▸ Exercise data
○ ○ ○ ○

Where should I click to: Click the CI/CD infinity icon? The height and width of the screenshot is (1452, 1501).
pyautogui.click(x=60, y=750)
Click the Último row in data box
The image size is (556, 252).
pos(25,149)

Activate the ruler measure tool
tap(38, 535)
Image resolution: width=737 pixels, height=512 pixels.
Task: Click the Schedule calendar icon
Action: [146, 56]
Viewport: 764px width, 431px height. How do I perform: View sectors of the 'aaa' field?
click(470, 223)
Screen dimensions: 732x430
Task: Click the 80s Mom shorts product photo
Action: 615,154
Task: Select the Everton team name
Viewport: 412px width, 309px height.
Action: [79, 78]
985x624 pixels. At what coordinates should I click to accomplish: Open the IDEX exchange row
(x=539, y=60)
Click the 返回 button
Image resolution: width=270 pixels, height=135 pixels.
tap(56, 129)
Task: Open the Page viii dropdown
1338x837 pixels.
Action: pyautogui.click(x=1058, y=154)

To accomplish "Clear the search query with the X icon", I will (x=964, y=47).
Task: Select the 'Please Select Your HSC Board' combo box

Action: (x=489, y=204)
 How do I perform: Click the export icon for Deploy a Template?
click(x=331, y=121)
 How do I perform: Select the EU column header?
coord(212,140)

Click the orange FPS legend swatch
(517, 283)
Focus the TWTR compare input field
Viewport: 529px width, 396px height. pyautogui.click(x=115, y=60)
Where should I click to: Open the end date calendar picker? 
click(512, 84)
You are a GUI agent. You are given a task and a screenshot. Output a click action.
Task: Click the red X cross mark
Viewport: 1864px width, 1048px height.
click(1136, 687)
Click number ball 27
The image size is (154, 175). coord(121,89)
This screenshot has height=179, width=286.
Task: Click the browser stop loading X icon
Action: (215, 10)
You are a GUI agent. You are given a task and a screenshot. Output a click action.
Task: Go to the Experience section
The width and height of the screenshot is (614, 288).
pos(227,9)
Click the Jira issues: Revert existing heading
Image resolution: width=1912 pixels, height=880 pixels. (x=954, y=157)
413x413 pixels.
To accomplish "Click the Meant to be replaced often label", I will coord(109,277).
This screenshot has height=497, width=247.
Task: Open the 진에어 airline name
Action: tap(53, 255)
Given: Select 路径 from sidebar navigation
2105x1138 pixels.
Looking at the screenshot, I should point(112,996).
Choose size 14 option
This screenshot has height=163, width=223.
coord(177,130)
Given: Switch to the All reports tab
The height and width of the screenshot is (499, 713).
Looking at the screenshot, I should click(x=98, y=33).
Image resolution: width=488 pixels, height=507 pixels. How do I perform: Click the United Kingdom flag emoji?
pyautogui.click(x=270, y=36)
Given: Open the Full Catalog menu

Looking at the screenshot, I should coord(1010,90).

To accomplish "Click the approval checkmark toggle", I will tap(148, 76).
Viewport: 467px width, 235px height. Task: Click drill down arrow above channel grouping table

○ ○ ○ ○

▸ Exercise prompt
The full listing above should be retyped without any alteration.

▸ Exercise response
Where should I click to: Click the CI/CD infinity icon? The height and width of the screenshot is (1452, 1501).
pyautogui.click(x=60, y=750)
Click the Último row in data box
The image size is (556, 252).
pos(25,149)

Activate the ruler measure tool
tap(38, 535)
Image resolution: width=737 pixels, height=512 pixels.
Task: Click the Schedule calendar icon
Action: [146, 56]
Viewport: 764px width, 431px height. How do I perform: View sectors of the 'aaa' field?
click(470, 223)
Screen dimensions: 732x430
Task: Click the 80s Mom shorts product photo
Action: 615,154
Task: Select the Everton team name
Viewport: 412px width, 309px height.
Action: [79, 78]
985x624 pixels. At what coordinates should I click to accomplish: Open the IDEX exchange row
(x=539, y=60)
Click the 返回 button
Image resolution: width=270 pixels, height=135 pixels.
tap(56, 129)
Task: Open the Page viii dropdown
1338x837 pixels.
Action: pyautogui.click(x=1058, y=154)

To accomplish "Clear the search query with the X icon", I will (x=964, y=47).
Task: Select the 'Please Select Your HSC Board' combo box

Action: (x=489, y=204)
 How do I perform: Click the export icon for Deploy a Template?
click(x=331, y=121)
 How do I perform: Select the EU column header?
coord(212,140)

Click the orange FPS legend swatch
(517, 283)
Focus the TWTR compare input field
Viewport: 529px width, 396px height. pyautogui.click(x=115, y=60)
Where should I click to: Open the end date calendar picker? 
click(512, 84)
You are a GUI agent. You are given a task and a screenshot. Output a click action.
Task: Click the red X cross mark
Viewport: 1864px width, 1048px height.
click(1136, 687)
Click number ball 27
The image size is (154, 175). coord(121,89)
This screenshot has height=179, width=286.
Task: Click the browser stop loading X icon
Action: (215, 10)
You are a GUI agent. You are given a task and a screenshot. Output a click action.
Task: Go to the Experience section
The width and height of the screenshot is (614, 288).
pos(227,9)
Click the Jira issues: Revert existing heading
Image resolution: width=1912 pixels, height=880 pixels. (x=954, y=157)
413x413 pixels.
To accomplish "Click the Meant to be replaced often label", I will coord(109,277).
This screenshot has height=497, width=247.
Task: Open the 진에어 airline name
Action: tap(53, 255)
Given: Select 路径 from sidebar navigation
2105x1138 pixels.
Looking at the screenshot, I should point(112,996).
Choose size 14 option
This screenshot has height=163, width=223.
coord(177,130)
Given: Switch to the All reports tab
The height and width of the screenshot is (499, 713).
Looking at the screenshot, I should click(x=98, y=33).
Image resolution: width=488 pixels, height=507 pixels. How do I perform: Click the United Kingdom flag emoji?
pyautogui.click(x=270, y=36)
Given: Open the Full Catalog menu

Looking at the screenshot, I should coord(1010,90).

To accomplish "Click the approval checkmark toggle", I will tap(148, 76).
Viewport: 467px width, 235px height. Task: Click drill down arrow above channel grouping table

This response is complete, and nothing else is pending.